Can you cite any evidence from the natural world that supports special creation? Creationists have tried to find some proof that one type, a baramin as they call them, is fundamentally different from another type, but they've found nothing. In fact, if you research baraminology, you'll find a lot of superficial talk about laying out plans and strategies for distinguishing baramins, and nothing concrete.
I am naturalist. If you go hiking with me, I can name most anything we'd see, plant or animal. Biodiversity is not an abstraction to me, and life is full of creatures that are close relatives with clear transitional vectors. Insects, of which there are millions of species, provide their own testament to the transitions from one form to another. For example, it is clear from studying living forms, not fossils, that ants evolved from social wasps that provision nests.

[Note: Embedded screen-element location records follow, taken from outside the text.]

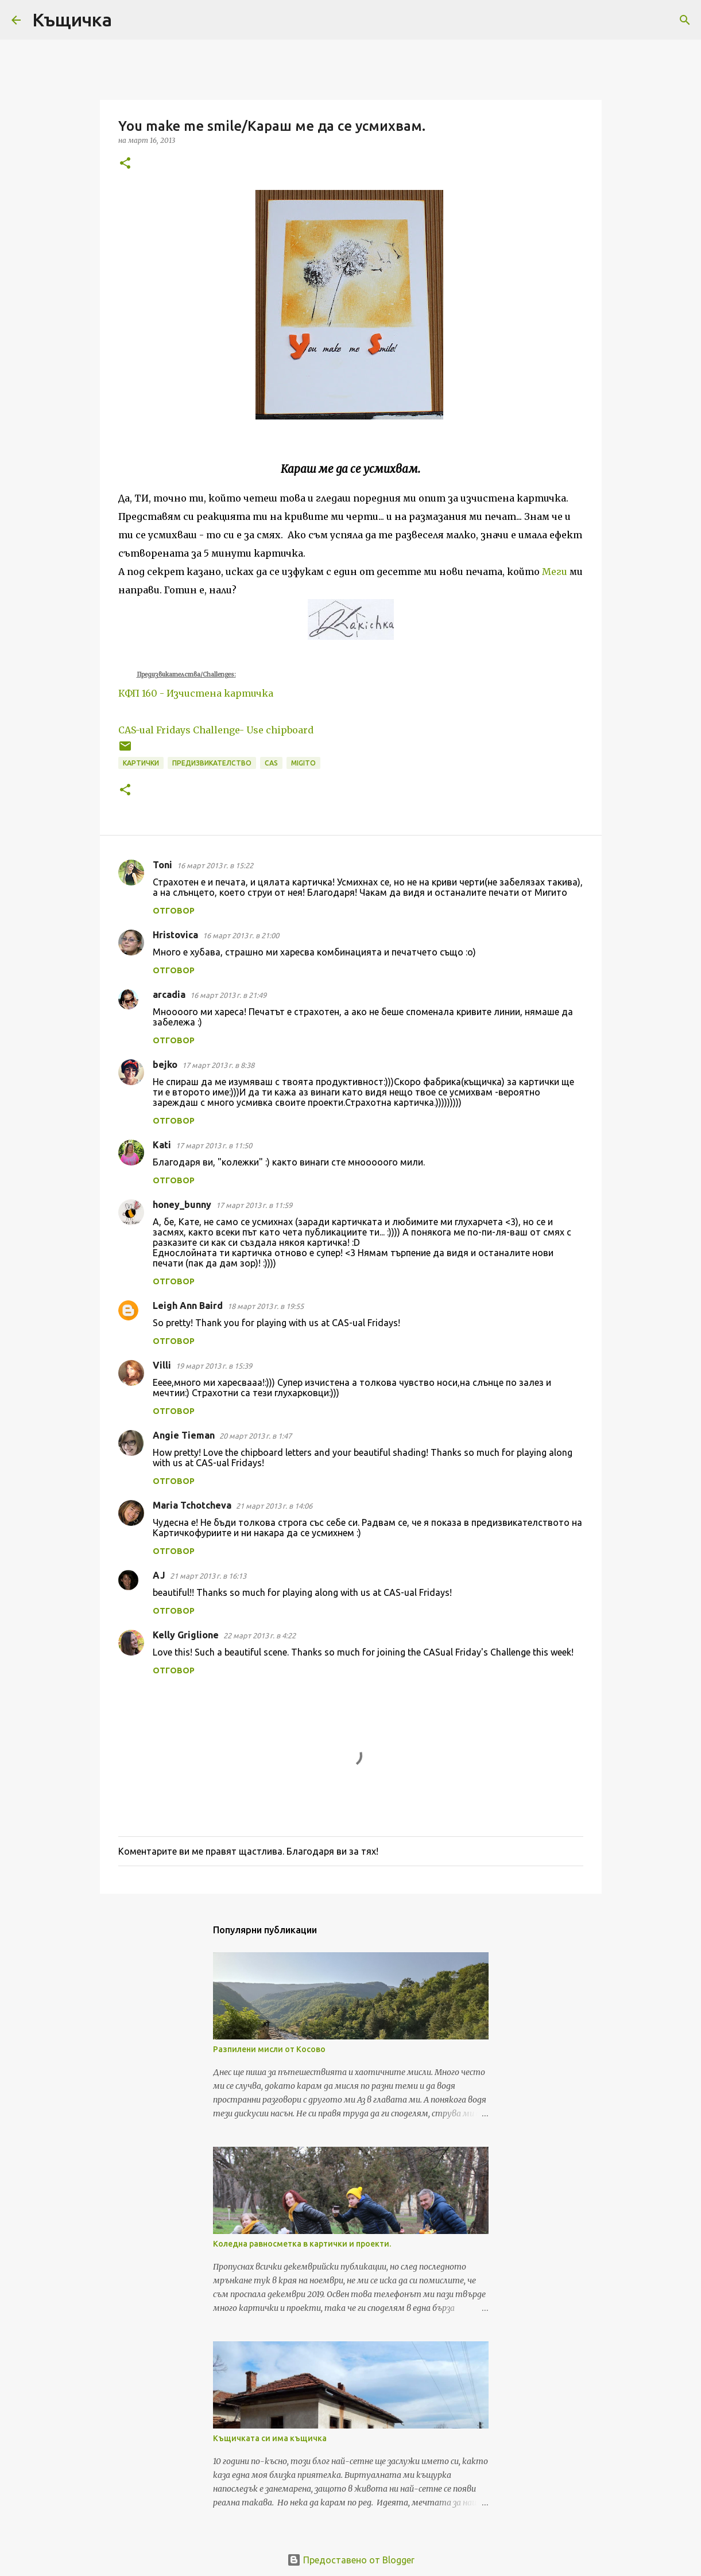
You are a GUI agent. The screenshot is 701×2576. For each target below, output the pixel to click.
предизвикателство (211, 763)
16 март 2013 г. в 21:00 (241, 935)
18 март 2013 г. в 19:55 (265, 1306)
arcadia (169, 994)
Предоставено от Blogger (351, 2560)
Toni (162, 865)
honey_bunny (182, 1204)
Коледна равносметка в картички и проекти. (302, 2243)
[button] (125, 164)
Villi (162, 1365)
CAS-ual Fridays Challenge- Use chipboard (215, 730)
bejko (165, 1064)
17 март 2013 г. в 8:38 (218, 1065)
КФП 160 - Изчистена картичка (195, 693)
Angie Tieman (184, 1435)
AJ (159, 1575)
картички (141, 763)
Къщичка (72, 19)
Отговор (174, 910)
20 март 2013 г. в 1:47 (255, 1436)
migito (303, 763)
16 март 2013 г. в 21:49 (228, 995)
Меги (554, 571)
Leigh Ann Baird (188, 1305)
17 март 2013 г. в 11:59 (254, 1205)
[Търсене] (128, 20)
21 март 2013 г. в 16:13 (208, 1576)
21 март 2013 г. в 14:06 (274, 1506)
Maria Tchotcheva (192, 1505)
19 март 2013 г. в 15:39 (214, 1366)
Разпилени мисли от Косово (269, 2049)
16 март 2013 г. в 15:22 (215, 865)
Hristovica (175, 935)
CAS (271, 763)
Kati (162, 1145)
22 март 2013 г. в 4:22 (259, 1635)
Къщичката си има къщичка (270, 2438)
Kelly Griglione (186, 1635)
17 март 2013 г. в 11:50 (214, 1145)
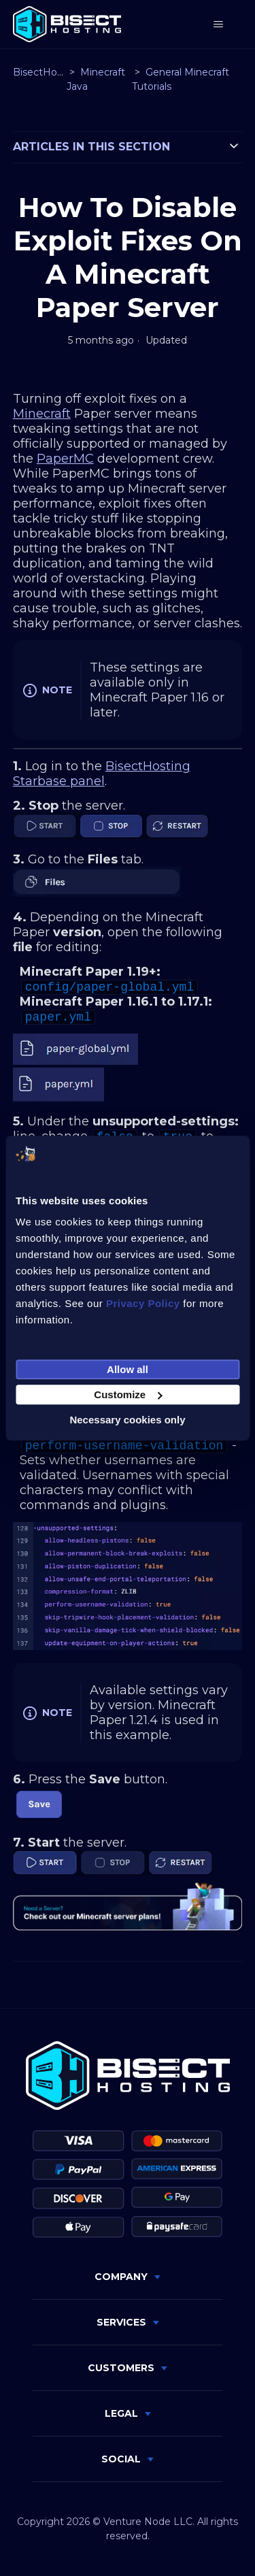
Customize (128, 1394)
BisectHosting (47, 72)
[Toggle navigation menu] (218, 24)
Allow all (127, 1369)
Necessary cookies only (127, 1419)
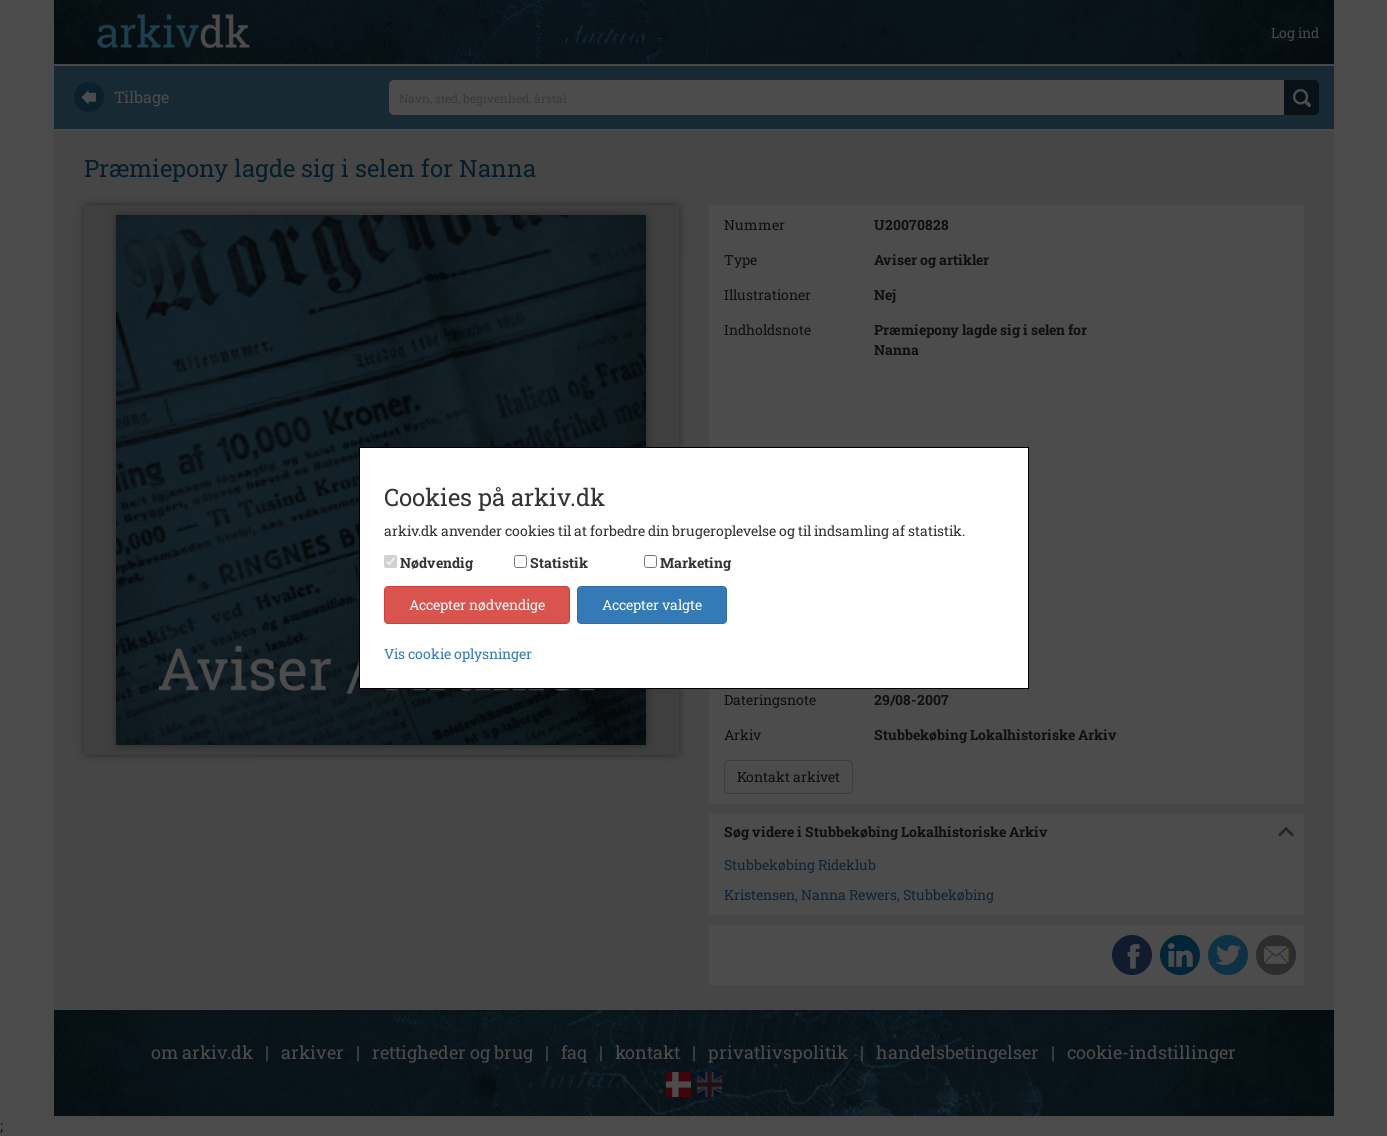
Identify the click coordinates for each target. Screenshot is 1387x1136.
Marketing (695, 562)
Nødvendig (436, 562)
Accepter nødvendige (477, 604)
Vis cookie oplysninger (458, 653)
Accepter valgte (652, 604)
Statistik (559, 562)
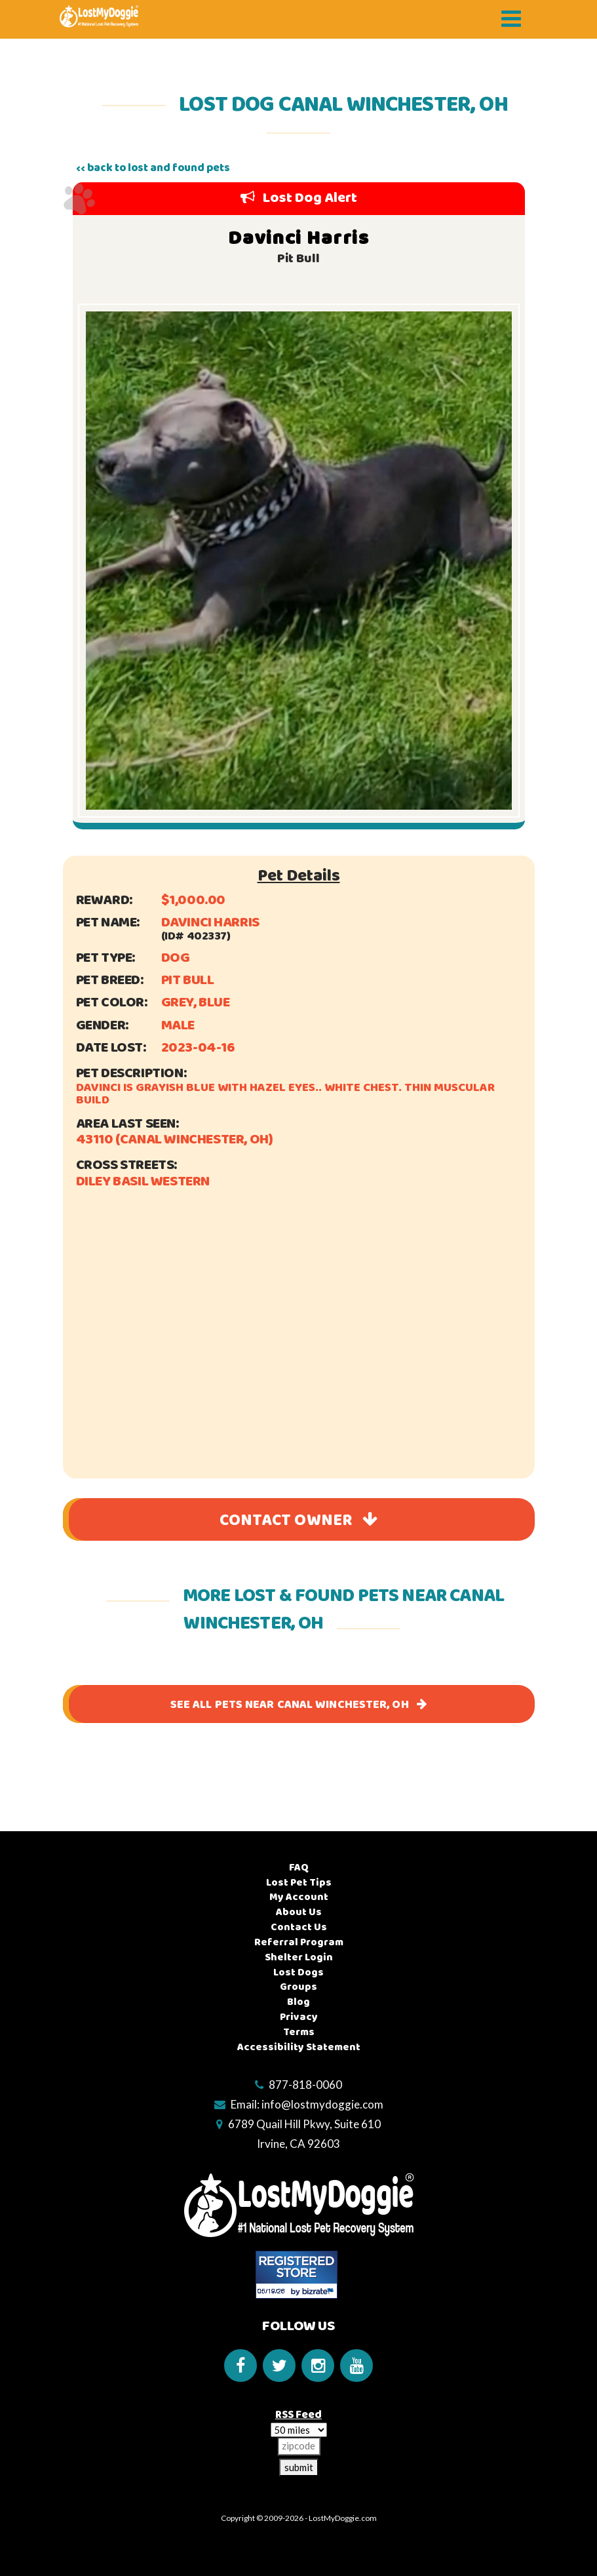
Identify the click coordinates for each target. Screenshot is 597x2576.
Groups (298, 1987)
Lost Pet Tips (299, 1882)
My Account (298, 1897)
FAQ (299, 1867)
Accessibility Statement (298, 2047)
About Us (299, 1912)
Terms (299, 2032)
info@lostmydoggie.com (322, 2104)
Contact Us (299, 1927)
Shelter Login (299, 1957)
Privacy (299, 2017)
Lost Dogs (298, 1972)
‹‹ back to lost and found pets (153, 167)
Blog (298, 2002)
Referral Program (298, 1942)
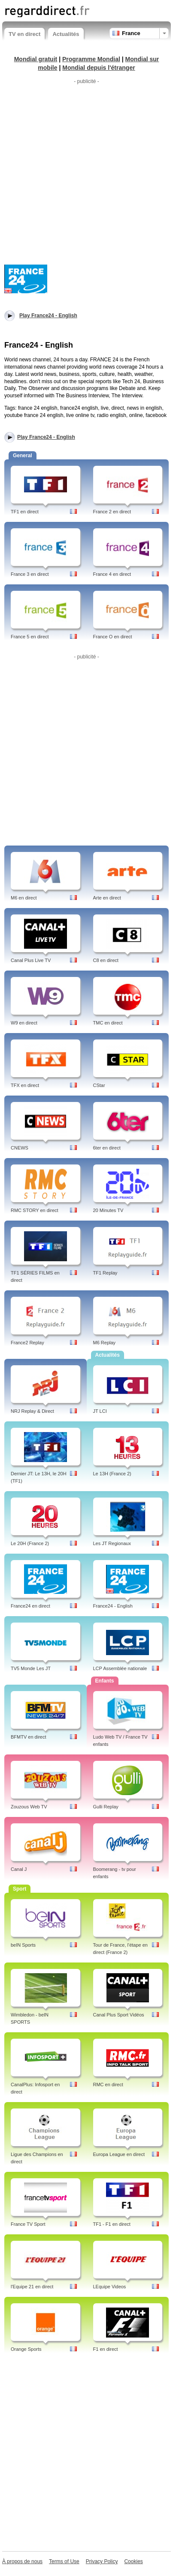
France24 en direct (30, 1605)
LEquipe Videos (109, 2286)
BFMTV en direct (28, 1736)
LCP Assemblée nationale (120, 1668)
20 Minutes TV (108, 1210)
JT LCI (100, 1411)
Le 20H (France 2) (30, 1543)
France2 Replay (27, 1342)
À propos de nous (22, 2561)
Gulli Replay (105, 1806)
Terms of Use (64, 2561)
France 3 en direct (30, 574)
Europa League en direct (119, 2154)
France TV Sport (28, 2224)
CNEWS (19, 1147)
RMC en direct (108, 2084)
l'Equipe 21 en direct (32, 2286)
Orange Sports (26, 2349)
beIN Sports (23, 1945)
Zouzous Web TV (29, 1806)
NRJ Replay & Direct (32, 1411)
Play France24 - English (46, 437)
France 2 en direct (112, 511)
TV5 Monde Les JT (31, 1668)
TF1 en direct (25, 511)
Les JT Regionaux (112, 1543)
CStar (99, 1085)
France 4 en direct (112, 574)
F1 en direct (105, 2349)
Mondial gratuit (36, 59)
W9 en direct (24, 1022)
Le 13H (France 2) (112, 1473)
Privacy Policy (102, 2561)
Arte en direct (107, 897)
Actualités (65, 34)
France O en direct (112, 636)
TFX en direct (25, 1085)
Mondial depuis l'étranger (98, 67)
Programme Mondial (91, 59)
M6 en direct (24, 897)
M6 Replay (104, 1342)
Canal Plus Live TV (31, 960)
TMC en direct (108, 1022)
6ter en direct (107, 1147)
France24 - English (113, 1605)
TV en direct (24, 34)
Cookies (133, 2561)
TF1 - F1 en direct (112, 2224)
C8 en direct (105, 960)
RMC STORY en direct (34, 1210)
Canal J (19, 1869)
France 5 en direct (30, 636)
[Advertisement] (86, 173)
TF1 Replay (105, 1272)
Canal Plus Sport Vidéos (118, 2014)
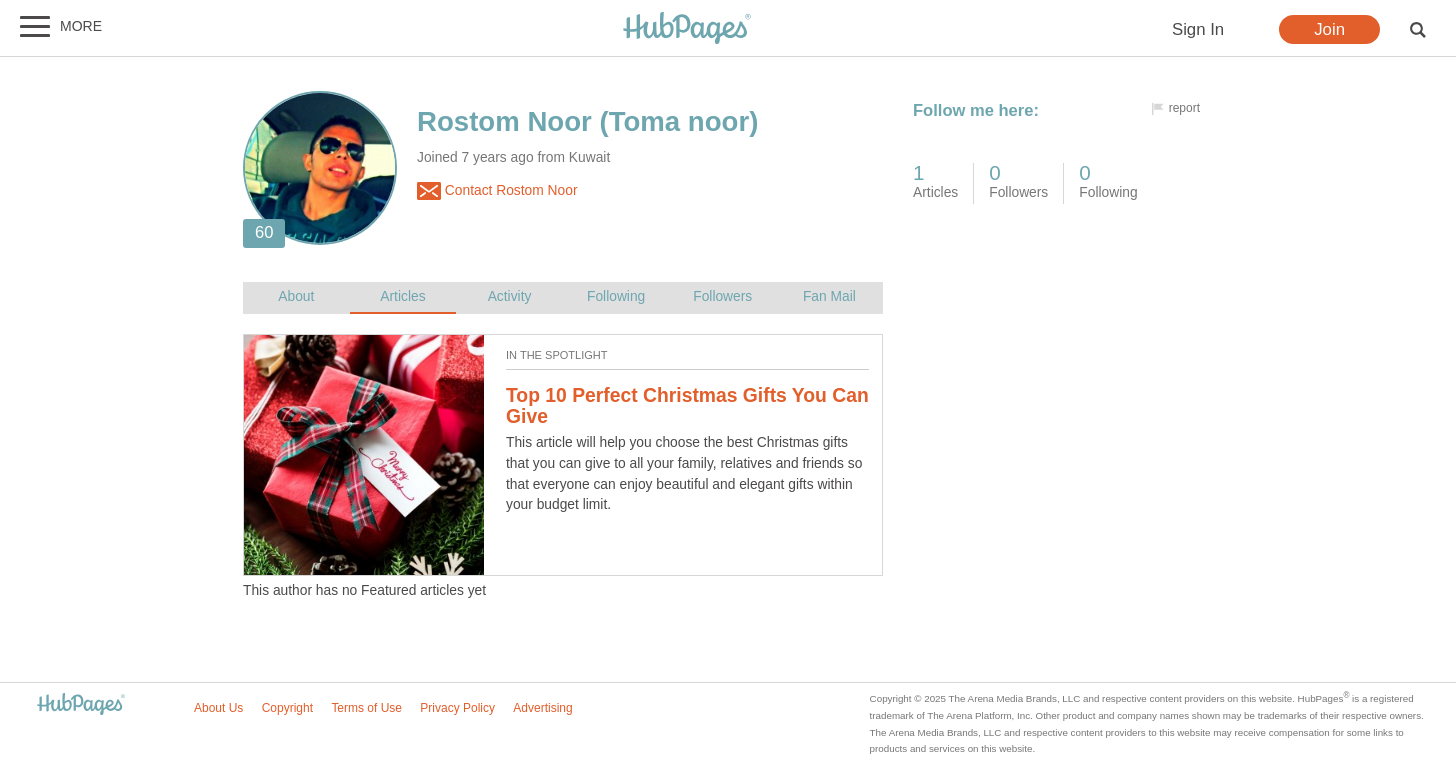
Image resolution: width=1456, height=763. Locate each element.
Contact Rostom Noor (497, 191)
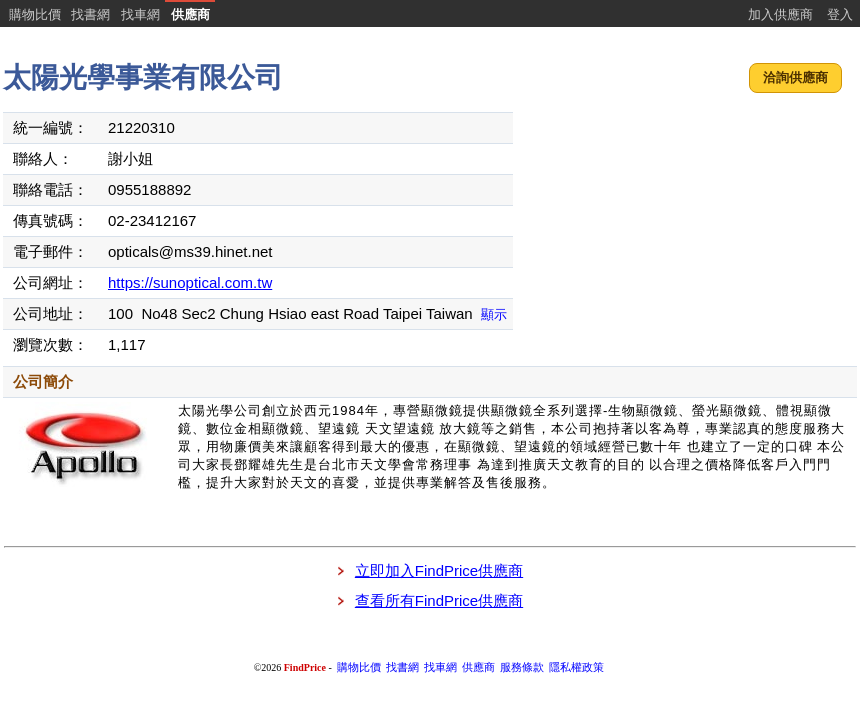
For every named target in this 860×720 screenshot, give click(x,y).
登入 (840, 14)
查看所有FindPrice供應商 (439, 600)
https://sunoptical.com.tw (190, 282)
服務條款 (522, 667)
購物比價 (35, 14)
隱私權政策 (576, 667)
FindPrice (305, 667)
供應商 (190, 14)
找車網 (140, 14)
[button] (795, 78)
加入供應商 (780, 14)
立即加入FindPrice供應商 (439, 570)
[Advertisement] (687, 235)
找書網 (90, 14)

Right now I am trying to learn moths. There are at least 3,000 species in East Tennessee. Some are large and powerful like luna moths, others so tiny you might not even see them. Scientists have separated them into genera, subfamilies, tribes and superfamilies, but there are so many groups that it is a major challenge to learn even the basic categories. In fact, it is far easier to see transitions and variations than clear differences.
Can you tell me whether God created one type of moth from which the thousands microevolved, or was it three basic types or twelve or a hundred? That's the sort of challenge creationists would tackle if they were doing science. They would study the thousands of moths and tell us which ones got here by special creation and which by Darwinian mechanisms Charles himself only imagined and the subsequent two centuries of research proved to exist.
By conceding microevolution, you have pretty much lost the war. Macroevolution feels like a refuge since it is harder to understand and involves time scales we have trouble comprehending, but it is not a retreat into evidence but into the unknown. Do you have any physical evidence of an act of special creation?
I have tons of evidence that life evolved once and then diversified into the amazing variety we see around us.